▶ _Entries provided_
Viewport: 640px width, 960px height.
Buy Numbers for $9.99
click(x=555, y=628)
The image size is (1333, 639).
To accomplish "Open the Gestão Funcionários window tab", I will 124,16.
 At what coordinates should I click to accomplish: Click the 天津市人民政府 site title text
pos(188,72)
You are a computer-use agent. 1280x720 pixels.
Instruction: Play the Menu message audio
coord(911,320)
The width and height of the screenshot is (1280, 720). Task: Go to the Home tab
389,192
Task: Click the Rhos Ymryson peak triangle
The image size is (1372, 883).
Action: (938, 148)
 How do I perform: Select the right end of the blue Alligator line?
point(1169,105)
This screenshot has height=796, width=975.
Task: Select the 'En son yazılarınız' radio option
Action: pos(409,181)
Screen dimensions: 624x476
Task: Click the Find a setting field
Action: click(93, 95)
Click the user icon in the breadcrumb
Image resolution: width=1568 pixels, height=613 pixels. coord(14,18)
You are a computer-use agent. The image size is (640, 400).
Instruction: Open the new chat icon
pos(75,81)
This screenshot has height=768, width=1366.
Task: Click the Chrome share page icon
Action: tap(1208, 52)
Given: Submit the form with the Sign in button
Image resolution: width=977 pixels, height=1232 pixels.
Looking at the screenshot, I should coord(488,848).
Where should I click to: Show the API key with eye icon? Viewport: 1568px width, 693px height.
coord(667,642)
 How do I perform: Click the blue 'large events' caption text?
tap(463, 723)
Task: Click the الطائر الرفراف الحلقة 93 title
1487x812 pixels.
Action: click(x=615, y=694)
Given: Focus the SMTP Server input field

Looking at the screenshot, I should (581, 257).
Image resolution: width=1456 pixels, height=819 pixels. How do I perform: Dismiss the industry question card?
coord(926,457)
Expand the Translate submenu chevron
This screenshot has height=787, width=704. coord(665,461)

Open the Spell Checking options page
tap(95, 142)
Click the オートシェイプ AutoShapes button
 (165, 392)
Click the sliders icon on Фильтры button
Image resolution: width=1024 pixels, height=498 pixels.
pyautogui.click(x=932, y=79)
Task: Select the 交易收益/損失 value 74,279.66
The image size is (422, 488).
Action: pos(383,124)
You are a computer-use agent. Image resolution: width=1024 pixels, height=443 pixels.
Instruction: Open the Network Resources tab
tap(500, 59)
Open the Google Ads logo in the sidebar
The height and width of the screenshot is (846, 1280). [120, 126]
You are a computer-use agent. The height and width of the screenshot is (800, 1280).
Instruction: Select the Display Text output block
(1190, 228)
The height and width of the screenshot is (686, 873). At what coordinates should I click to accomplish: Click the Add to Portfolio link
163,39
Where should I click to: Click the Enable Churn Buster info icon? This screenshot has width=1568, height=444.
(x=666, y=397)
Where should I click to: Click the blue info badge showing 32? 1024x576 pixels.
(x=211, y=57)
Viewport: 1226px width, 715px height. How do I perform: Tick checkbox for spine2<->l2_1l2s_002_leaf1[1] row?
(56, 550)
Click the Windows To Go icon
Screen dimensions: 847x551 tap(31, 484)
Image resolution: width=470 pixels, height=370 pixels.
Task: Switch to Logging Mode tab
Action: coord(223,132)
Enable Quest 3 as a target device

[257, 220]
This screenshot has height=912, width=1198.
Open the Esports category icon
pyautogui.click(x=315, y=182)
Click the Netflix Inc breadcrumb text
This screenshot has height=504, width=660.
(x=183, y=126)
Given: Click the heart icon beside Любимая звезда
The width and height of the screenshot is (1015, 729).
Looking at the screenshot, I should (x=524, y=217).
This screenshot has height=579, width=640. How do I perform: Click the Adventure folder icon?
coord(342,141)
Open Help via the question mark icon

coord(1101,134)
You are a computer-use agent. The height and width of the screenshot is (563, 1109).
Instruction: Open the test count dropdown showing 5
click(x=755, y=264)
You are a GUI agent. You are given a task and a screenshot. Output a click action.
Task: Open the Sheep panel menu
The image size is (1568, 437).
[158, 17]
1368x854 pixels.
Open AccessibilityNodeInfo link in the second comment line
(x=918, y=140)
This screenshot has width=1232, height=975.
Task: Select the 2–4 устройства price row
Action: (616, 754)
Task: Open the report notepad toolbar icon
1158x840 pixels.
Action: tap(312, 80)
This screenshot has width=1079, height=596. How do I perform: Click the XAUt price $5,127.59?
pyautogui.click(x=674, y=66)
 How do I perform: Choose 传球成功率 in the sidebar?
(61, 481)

▶ _Aim of the task_
Your task is to return all of the material exactly.

▶ _Exercise result_
Viewport: 640px width, 960px height.
Buy Numbers for $9.99
click(x=555, y=628)
The image size is (1333, 639).
To accomplish "Open the Gestão Funcionários window tab", I will 124,16.
 At what coordinates should I click to accomplish: Click the 天津市人民政府 site title text
pos(188,72)
You are a computer-use agent. 1280x720 pixels.
Instruction: Play the Menu message audio
coord(911,320)
The width and height of the screenshot is (1280, 720). Task: Go to the Home tab
389,192
Task: Click the Rhos Ymryson peak triangle
The image size is (1372, 883).
Action: (938, 148)
 How do I perform: Select the right end of the blue Alligator line?
point(1169,105)
This screenshot has height=796, width=975.
Task: Select the 'En son yazılarınız' radio option
Action: pos(409,181)
Screen dimensions: 624x476
Task: Click the Find a setting field
Action: click(93, 95)
Click the user icon in the breadcrumb
Image resolution: width=1568 pixels, height=613 pixels. coord(14,18)
You are a computer-use agent. The image size is (640, 400).
Instruction: Open the new chat icon
pos(75,81)
This screenshot has height=768, width=1366.
Task: Click the Chrome share page icon
Action: tap(1208, 52)
Given: Submit the form with the Sign in button
Image resolution: width=977 pixels, height=1232 pixels.
Looking at the screenshot, I should coord(488,848).
Where should I click to: Show the API key with eye icon? Viewport: 1568px width, 693px height.
coord(667,642)
 How do I perform: Click the blue 'large events' caption text?
tap(463, 723)
Task: Click the الطائر الرفراف الحلقة 93 title
1487x812 pixels.
Action: click(x=615, y=694)
Given: Focus the SMTP Server input field

Looking at the screenshot, I should (581, 257).
Image resolution: width=1456 pixels, height=819 pixels. How do I perform: Dismiss the industry question card?
coord(926,457)
Expand the Translate submenu chevron
This screenshot has height=787, width=704. coord(665,461)

Open the Spell Checking options page
tap(95, 142)
Click the オートシェイプ AutoShapes button
 (165, 392)
Click the sliders icon on Фильтры button
Image resolution: width=1024 pixels, height=498 pixels.
pyautogui.click(x=932, y=79)
Task: Select the 交易收益/損失 value 74,279.66
The image size is (422, 488).
Action: pos(383,124)
You are a computer-use agent. Image resolution: width=1024 pixels, height=443 pixels.
Instruction: Open the Network Resources tab
tap(500, 59)
Open the Google Ads logo in the sidebar
The height and width of the screenshot is (846, 1280). [120, 126]
You are a computer-use agent. The height and width of the screenshot is (800, 1280).
Instruction: Select the Display Text output block
(1190, 228)
The height and width of the screenshot is (686, 873). At what coordinates should I click to accomplish: Click the Add to Portfolio link
163,39
Where should I click to: Click the Enable Churn Buster info icon? This screenshot has width=1568, height=444.
(x=666, y=397)
Where should I click to: Click the blue info badge showing 32? 1024x576 pixels.
(x=211, y=57)
Viewport: 1226px width, 715px height. How do I perform: Tick checkbox for spine2<->l2_1l2s_002_leaf1[1] row?
(56, 550)
Click the Windows To Go icon
Screen dimensions: 847x551 tap(31, 484)
Image resolution: width=470 pixels, height=370 pixels.
Task: Switch to Logging Mode tab
Action: coord(223,132)
Enable Quest 3 as a target device

[257, 220]
This screenshot has height=912, width=1198.
Open the Esports category icon
pyautogui.click(x=315, y=182)
Click the Netflix Inc breadcrumb text
This screenshot has height=504, width=660.
(x=183, y=126)
Given: Click the heart icon beside Любимая звезда
The width and height of the screenshot is (1015, 729).
Looking at the screenshot, I should (x=524, y=217).
This screenshot has height=579, width=640. How do I perform: Click the Adventure folder icon?
coord(342,141)
Open Help via the question mark icon

coord(1101,134)
You are a computer-use agent. The height and width of the screenshot is (563, 1109).
Instruction: Open the test count dropdown showing 5
click(x=755, y=264)
You are a GUI agent. You are given a task and a screenshot. Output a click action.
Task: Open the Sheep panel menu
The image size is (1568, 437).
[158, 17]
1368x854 pixels.
Open AccessibilityNodeInfo link in the second comment line
(x=918, y=140)
This screenshot has width=1232, height=975.
Task: Select the 2–4 устройства price row
Action: (616, 754)
Task: Open the report notepad toolbar icon
1158x840 pixels.
Action: tap(312, 80)
This screenshot has width=1079, height=596. How do I perform: Click the XAUt price $5,127.59?
pyautogui.click(x=674, y=66)
 How do I perform: Choose 传球成功率 in the sidebar?
(61, 481)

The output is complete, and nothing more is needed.